Why Diablo 3 is less addictive than Diablo 2: a “scientific” explanation

UPDATE: Got a response from Blizzard! Click here to read it.

Lately I’ve been amusing myself by reading Charles Duhigg’s “The Power of Habit” and playing Diablo 3 (not simultaneously). Diablo 3’s launch was a clear success, with 6.3 million sales in the first week, but also came with the predictable chorus of “the old game was so much better!” complaints.  One section in “The Power of Habit” struck me as an amusingly on-topic explanation of why some of the complaints have a grain of truth to them.

Why Diablo 2 was addictive

“The Power of Habit” describes an experiment performed on a macaque monkey named Julio. Stop me if any of this sounds familiar.

Julio was placed in front of a computer screen showing some shapes, with a lever, and a reward in the form of a tube with blackberry juice. The book explains:

First, he saw a shape on the screen:

julio1

Over time, Julio learned that the appearance of the shape meant it was time to execute a routine. So he touched the lever:

julio2

As a result, Julio received a drop of blackberry juice.

julio3

That’s basic learning. The habit only emerges once Julio begins craving the juice when he sees the cue. Once that craving exists, Julio will act automatically. He’ll follow the habit:

julio4

This is how new habits are created: by putting together a cue, a routine, and a reward, and then cultivating a craving that drives the loop.

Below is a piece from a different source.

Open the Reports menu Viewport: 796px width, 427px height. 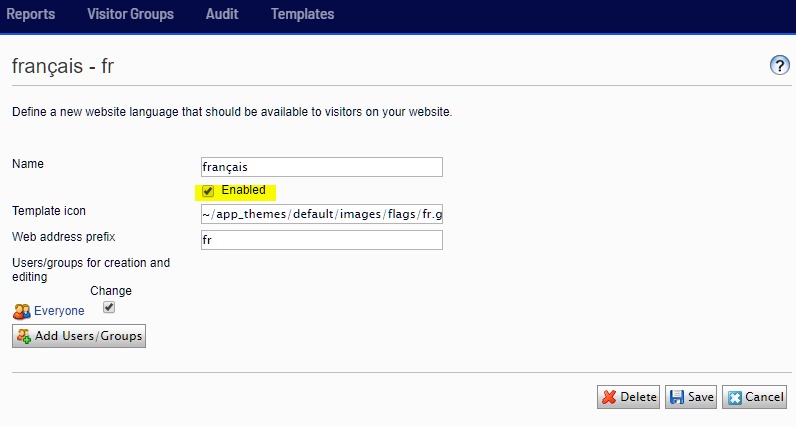tap(31, 15)
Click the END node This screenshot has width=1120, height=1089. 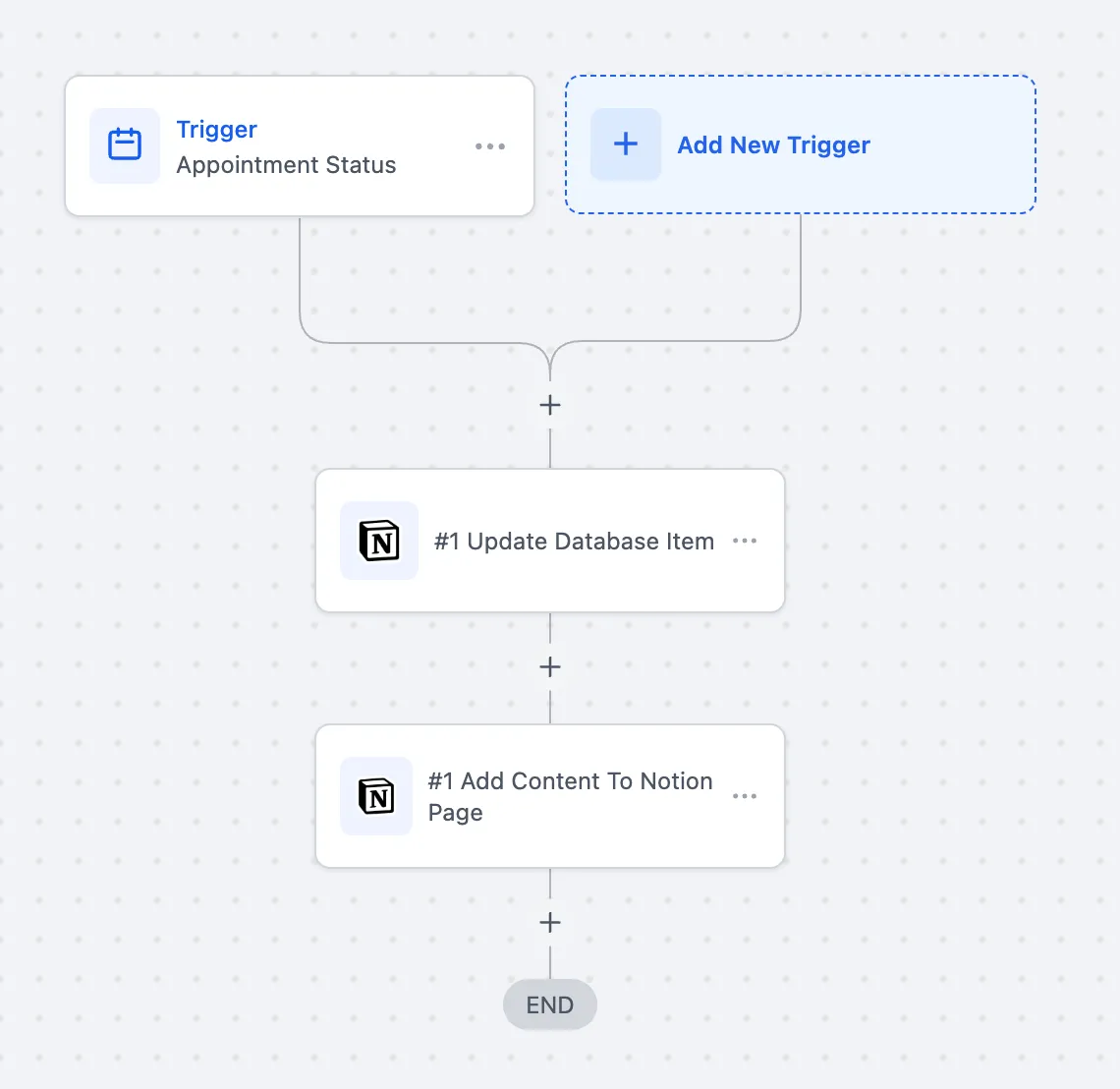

Julio’s brain activity is particularly illuminating:

julio5

Even more interesting, once the habit is formed the reward response happens before the reward is even delivered:

julio6

The parallel to Diablo 2 is obvious to anyone who’s ever played it: see monster on screen, kill monster, receive reward in the form of an item that makes your character stronger. Diablo 2’s brilliance was in how the rewards were designed and spaced out – just powerful and rare enough to be meaningful, just frequent enough to enforce the loop described above throughout the game.

Why Diablo 3 is less addictive

On the surface, Diablo 3 would seem to follow the same basic structure: see monster on screen, kill monster, receive reward in the form of an item. However, for a number of reasons – many of them having to do with the introduction of an Auction House – the rewards are designed to be much more rare, and much less satisfying.

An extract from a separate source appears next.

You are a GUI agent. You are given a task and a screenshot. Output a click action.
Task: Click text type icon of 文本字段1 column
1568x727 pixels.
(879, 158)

Diablo 3’s cycle is actually very different. As strange as it might sound, the reward comes from playing the game itself, which is for the most part very well done. The characters and skills are interesting, combat is a blast in the two middle difficulty settings, and satisfaction comes from bashing and destroying your way through the game world, complete with loud noises and shaking screen. Eventually the game becomes more difficult, and the only way to progress without being frustrated is to open the Auction House, buy new equipment, and proceed to enjoy the game again as your character is now significantly stronger - until the next time you get stuck and have to buy more equipment.

A hypothetical “enjoyment graph” for Diablo 3 might look something like this (forgive my crude diagram):

d31

While for Diablo 2, it might look more like this:

d32

Diablo 3 has no real reward loop – there is only a frustration loop, which can be temporarily alleviated by using the Auction House. As the game progresses in the hardest difficulty (Inferno), the frustration part of the loop gets longer and longer, as upgrades become more and more difficult to buy.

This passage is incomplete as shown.